We are living in challenging times. Uncertainty, complexity and the speed at which everything is moving around us, has forced us to reflect on our societies, our priorities within business and the future of our planet. The recent pandemic has lead businesses and individuals to evaluate their focus and in some cases their ultimate goals and ways of working.
At the beginning of the COVID-19 emergence, the countries that had the best response happened to be those led by women: New Zealand, Taiwan, Norway, Finland, Iceland, Germany. These women leaders had in common their effective decision-making process, their innovative policies with gestures of solidarity and their empathy. They also showed transparency and closeness to citizens. And I would also dare to underline the feminine protective character, since many of these countries closed their borders and took measures before others even thought about it or even deny how serious the situation was.
Women leadership is neither better nor worse than that of men. It is just that some situations require a different type of management, with some specific competences that are more typical female.
The United Nations points out that women are key to achieving the Sustainable Development Goals. Yes, we can openly say that women play a fundamental role in the sustainable development of the planet, society and of the economy.
It is already proven by different studies that those companies with a greater number of women in senior management positions are more competitive, innovative and productive.
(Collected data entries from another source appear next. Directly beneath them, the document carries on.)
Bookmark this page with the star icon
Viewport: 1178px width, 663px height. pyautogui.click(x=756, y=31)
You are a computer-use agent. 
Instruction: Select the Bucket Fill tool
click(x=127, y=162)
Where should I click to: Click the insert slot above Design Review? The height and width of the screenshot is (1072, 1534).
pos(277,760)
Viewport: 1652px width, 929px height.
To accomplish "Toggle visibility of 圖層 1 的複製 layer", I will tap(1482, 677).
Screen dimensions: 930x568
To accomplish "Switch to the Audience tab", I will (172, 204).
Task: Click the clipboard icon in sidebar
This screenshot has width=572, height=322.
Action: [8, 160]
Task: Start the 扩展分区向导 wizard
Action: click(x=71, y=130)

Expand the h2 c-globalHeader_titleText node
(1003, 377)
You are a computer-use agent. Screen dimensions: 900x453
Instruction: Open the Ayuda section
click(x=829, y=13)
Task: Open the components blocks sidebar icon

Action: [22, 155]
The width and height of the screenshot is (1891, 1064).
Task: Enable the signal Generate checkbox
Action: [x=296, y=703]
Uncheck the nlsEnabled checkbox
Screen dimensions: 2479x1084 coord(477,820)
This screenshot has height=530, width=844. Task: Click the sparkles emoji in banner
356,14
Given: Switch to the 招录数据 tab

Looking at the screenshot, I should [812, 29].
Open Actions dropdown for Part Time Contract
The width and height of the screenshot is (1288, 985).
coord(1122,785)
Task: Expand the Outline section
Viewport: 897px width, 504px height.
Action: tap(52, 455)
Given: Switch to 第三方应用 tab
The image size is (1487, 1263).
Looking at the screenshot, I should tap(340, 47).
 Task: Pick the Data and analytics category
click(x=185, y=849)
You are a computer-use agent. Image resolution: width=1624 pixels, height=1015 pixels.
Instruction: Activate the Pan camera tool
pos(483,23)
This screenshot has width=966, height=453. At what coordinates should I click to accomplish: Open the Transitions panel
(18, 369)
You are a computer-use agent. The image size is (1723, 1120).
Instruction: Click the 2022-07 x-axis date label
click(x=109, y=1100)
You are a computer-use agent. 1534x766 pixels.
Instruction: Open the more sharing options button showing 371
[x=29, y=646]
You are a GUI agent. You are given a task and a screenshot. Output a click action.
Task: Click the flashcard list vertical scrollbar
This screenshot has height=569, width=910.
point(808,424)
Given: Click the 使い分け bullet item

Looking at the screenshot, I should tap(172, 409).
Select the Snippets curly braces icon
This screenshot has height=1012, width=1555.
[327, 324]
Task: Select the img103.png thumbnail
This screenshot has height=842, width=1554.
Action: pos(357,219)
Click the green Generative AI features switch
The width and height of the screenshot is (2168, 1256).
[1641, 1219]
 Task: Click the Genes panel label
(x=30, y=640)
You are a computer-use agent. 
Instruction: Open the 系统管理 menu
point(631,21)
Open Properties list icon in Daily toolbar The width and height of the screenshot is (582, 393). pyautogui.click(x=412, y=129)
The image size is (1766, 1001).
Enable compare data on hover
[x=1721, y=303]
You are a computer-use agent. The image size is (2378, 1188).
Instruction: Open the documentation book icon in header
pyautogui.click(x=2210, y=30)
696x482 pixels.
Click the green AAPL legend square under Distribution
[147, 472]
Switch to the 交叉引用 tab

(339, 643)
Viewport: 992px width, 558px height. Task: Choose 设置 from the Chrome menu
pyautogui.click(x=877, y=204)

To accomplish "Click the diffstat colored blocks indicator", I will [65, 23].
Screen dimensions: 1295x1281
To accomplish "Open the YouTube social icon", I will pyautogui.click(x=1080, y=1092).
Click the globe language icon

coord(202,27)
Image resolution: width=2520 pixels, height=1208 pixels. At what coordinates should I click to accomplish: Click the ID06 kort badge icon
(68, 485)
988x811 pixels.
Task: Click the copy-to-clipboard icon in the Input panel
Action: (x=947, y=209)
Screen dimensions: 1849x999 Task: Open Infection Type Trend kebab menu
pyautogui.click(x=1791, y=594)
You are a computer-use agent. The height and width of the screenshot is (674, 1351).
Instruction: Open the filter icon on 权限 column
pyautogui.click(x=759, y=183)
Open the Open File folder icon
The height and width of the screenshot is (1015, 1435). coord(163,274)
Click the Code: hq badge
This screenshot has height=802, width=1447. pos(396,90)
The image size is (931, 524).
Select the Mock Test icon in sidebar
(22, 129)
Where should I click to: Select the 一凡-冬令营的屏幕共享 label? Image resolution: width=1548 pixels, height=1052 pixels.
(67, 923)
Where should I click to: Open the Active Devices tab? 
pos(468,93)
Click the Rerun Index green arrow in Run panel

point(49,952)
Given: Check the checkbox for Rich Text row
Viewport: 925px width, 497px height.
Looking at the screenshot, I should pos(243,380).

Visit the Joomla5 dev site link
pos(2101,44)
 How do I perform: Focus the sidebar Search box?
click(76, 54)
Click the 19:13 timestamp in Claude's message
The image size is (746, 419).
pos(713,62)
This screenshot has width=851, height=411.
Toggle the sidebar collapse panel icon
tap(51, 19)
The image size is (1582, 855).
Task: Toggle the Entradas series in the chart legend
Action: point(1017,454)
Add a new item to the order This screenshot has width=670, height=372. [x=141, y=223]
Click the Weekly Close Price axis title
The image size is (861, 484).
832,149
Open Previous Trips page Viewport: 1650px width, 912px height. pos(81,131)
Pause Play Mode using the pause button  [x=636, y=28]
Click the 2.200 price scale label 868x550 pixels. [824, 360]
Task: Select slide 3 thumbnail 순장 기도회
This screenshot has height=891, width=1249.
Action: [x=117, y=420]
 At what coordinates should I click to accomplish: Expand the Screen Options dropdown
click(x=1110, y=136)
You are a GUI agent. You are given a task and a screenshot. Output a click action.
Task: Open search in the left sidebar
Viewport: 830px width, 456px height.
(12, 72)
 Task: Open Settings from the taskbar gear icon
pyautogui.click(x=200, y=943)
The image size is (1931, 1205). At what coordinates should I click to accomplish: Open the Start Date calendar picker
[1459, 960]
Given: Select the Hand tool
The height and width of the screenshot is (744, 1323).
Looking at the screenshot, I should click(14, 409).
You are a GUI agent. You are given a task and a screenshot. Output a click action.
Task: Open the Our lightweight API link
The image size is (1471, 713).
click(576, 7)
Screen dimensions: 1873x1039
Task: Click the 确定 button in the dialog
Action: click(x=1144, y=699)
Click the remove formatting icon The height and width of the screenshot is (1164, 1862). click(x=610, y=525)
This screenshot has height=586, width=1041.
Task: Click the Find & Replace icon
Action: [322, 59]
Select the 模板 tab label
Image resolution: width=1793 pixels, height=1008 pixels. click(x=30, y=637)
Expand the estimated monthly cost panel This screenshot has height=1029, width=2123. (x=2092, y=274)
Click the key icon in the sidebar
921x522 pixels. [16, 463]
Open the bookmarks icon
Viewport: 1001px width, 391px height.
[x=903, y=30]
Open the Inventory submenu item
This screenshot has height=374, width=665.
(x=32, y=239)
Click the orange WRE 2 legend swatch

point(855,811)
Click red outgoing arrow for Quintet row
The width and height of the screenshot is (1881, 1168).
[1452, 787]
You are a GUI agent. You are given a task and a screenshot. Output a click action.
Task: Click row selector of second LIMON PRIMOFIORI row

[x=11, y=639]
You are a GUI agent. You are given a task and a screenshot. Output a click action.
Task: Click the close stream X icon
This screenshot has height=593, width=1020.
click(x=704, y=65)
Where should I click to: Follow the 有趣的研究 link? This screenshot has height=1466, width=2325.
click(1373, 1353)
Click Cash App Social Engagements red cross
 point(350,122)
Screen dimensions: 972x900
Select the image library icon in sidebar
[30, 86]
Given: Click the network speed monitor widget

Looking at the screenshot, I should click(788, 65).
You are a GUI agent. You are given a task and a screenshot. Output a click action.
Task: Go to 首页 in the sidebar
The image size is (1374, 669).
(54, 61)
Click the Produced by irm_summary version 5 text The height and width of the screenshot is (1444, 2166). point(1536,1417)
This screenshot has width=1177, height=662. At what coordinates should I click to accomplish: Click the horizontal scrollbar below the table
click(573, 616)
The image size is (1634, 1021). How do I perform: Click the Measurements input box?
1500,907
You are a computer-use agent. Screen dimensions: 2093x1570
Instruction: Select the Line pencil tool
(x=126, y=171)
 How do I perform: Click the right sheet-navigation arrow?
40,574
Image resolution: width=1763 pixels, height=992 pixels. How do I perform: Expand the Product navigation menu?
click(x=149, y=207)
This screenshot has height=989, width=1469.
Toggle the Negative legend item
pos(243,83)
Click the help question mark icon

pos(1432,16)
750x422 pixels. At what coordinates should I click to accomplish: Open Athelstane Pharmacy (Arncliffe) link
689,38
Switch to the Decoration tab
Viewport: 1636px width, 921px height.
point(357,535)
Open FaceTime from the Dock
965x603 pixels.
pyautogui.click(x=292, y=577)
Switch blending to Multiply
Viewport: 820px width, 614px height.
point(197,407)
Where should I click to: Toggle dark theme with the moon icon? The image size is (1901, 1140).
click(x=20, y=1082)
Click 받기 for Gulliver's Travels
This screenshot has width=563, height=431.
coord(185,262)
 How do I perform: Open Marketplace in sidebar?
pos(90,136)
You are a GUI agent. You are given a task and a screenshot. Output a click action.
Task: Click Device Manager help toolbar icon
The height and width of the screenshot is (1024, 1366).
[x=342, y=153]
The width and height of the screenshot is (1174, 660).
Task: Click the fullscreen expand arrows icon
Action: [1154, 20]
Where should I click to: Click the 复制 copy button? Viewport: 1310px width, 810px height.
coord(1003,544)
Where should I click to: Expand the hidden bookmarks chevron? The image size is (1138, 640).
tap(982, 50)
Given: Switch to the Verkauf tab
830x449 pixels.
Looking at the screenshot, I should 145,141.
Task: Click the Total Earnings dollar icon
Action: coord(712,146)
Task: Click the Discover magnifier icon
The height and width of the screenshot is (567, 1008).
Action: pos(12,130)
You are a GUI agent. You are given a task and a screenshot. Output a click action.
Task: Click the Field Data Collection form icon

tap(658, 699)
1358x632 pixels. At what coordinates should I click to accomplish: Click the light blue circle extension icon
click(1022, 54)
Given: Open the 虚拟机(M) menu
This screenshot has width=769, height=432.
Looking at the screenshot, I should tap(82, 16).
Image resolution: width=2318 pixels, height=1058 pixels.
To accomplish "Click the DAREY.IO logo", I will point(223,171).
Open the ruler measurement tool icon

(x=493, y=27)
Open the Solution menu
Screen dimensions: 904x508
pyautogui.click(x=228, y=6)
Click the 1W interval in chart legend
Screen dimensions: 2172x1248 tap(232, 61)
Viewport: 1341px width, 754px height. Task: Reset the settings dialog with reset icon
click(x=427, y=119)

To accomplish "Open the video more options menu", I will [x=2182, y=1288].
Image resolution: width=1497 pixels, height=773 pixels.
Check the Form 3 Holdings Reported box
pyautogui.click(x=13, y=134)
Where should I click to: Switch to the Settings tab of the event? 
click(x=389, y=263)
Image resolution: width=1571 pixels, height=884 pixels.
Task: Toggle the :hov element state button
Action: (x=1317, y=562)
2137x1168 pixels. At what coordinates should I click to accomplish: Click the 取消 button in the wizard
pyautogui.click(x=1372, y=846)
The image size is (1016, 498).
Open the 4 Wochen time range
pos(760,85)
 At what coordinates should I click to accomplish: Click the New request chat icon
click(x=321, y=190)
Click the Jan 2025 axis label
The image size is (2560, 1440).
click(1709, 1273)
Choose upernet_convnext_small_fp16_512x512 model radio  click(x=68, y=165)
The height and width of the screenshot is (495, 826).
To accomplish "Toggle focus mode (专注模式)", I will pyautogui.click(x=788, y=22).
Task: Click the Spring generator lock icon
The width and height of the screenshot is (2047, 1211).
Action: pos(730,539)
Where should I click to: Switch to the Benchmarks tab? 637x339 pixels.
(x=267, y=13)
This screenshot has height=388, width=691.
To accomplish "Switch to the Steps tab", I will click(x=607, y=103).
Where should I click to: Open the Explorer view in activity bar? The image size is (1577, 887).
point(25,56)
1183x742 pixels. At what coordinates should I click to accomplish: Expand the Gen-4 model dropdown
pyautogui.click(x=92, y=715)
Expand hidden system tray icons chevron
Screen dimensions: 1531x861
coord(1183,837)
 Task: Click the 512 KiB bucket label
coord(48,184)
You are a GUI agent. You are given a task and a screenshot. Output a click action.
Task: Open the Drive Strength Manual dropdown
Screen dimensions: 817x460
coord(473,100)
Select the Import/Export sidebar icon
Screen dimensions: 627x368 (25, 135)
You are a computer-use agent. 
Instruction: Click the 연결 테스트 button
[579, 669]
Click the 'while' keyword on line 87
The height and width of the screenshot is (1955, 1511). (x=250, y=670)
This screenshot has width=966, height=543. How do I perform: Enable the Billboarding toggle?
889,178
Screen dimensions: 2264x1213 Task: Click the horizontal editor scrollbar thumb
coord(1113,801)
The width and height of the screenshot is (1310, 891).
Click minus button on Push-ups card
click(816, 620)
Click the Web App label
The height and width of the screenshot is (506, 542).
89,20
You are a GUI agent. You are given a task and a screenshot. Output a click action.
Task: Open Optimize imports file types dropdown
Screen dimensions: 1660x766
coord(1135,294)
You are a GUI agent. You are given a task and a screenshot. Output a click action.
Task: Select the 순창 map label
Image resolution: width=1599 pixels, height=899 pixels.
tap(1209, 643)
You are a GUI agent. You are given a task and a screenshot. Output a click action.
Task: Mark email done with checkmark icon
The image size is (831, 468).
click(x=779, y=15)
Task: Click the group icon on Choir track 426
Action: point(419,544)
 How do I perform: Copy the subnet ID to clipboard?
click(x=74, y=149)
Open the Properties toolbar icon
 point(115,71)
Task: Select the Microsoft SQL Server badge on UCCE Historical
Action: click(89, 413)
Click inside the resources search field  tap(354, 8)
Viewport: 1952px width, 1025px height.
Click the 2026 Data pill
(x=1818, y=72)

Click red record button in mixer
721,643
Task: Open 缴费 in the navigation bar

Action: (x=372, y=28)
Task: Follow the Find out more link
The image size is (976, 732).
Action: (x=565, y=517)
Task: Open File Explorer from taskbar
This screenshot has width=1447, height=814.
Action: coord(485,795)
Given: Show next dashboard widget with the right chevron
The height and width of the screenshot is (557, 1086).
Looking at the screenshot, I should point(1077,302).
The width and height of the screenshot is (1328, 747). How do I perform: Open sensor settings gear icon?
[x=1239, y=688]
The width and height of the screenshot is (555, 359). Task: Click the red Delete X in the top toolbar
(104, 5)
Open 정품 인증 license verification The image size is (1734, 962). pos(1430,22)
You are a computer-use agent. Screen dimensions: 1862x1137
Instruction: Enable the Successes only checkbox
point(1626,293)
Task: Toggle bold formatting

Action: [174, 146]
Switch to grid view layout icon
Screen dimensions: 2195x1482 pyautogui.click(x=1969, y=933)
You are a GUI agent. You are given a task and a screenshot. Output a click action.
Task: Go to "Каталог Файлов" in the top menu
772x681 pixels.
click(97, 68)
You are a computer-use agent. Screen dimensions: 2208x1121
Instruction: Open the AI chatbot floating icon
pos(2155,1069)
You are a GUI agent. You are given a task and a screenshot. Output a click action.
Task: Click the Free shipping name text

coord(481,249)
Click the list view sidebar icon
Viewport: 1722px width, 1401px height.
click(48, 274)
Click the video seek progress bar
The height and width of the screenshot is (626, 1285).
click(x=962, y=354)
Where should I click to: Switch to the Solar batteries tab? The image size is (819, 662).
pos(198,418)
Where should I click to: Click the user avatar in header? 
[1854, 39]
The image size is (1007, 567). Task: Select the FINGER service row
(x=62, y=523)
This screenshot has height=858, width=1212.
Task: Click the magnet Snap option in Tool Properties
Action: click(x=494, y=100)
Specifically, the recent International Labour Organization (ILO) report ‘The business case for change’, covering 13,000 firms in 70 countries, concluded that companies with equal employment opportunity policies and gender-inclusive cultures are 60% more likely to experience enhanced reputation, and greater creativity and innovation. Of the companies surveyed that track the impact of gender diversity in management, 74% reported profit increases of 5-20%.
At the same time, the business case for gender diversity is clear: increasing the representation of women at the senior level and in leadership teams helps businesses be more sustainable. Companies with greater female representation on their boards tend to give higher priority to environmental and social issues (refer to ‘Better business, better world’ report).
Despite this, data is not very encouraging. Only 5% of companies in the world are led by women and just 20% of directors were women in 2019 (CatalystMarch 13, 2020). Even though, the business world is adapting to the need and values the female linked competencies for its executives , this is not enough as . gender equality must be achieved for a strategic reason of business competitiveness.
This is the reason why at WBCSD we decided to take action and support business by launching the LEAP program last year, addressed to companies but focused on women and sustainability. It is designed to open the horizons, and raise the awareness in business towards rethinking the world. We called it LEAP because it means a jump ahead, a jump ahead not only for women, but also for companies.
In this program, we combine two elements that we consider to be inseparable: women and sustainability. We try to make business more sustainable through women and we help women to reach top level positions within their companies. We train them in sustainability so that when they reach those positions of responsibility, they include sustainability in their leadership and business strategies.
Thus, with LEAP, , we have begun to stimulate companies around the world, through their leaders, men and women of these companies. We raise awareness so that companies, while remaining competitive, they can lead the change towards a healthy planet and towards a dignified society.